Mathpix / api-examples

Mathpix API examples - converts image to latex
209 stars 38 forks source link

Immersive Translate Feedback Zone #11

Open TaoLoading opened 3 months ago

TaoLoading commented 3 months ago

Dear Mathpix Support Team,

I hope this message is helpful to you. I am a member of the Immersive Translate team, and we have been utilizing Mathpix for our translation projects with great enthusiasm. We deeply appreciate the innovative solutions your product offers, which have significantly enhanced our workflow. At the same time, we also encountered some problems when using Mathpix, I will explain them separately in this issue, hoping to get your help, thanks!

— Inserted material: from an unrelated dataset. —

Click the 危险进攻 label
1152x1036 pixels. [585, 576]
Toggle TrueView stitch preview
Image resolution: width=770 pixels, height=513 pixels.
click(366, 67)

TaoLoading commented 3 months ago

Description

There is a problem in recognizing vertically arranged Japanese documents. Here are the details: Text Alignment: Japanese text is arranged vertically from top to bottom and right to left. Issue Observed: The recognition results show missing characters, incorrect characters, and some characters that are not recognized at all.

Attachments

https://drive.google.com/file/d/1Z1LcEuuuqGOyTgyjckdvzN_DSd0JFsmo/view?usp=sharing

TaoLoading commented 3 months ago

Description

There are also problems with the following academic papers: Authors Section: The recognition of author names is often mixed up or incorrect. Abstract Section: The recognition of the abstract text is not very accurate, with some parts missing or incorrect.

Attachments

https://drive.google.com/file/d/1UdWnnq7lWf1nfOzxnzNaYTOTBI5c94pH/view

ykolodnitskiy commented 3 months ago

Hi @TaoLoading. Thank you for your feedback. Please send me your email at yaroslav@mathpix.com. We want to create a dedicated Slack channel with you for more efficient communication.

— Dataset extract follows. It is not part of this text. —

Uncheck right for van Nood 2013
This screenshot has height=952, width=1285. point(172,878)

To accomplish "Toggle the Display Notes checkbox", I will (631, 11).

The text-to-page ratio of the PDF with vertical Japanese text is roughly 20-30% text and 70-80% white space. For better OCR accuracy, it's important to have text cover most of the page, ideally around 80%, similar to a standard PDF page. But our team will do additional tests on the recognition of vertical Japanese text.

I requested the access to the 2nd PDF file.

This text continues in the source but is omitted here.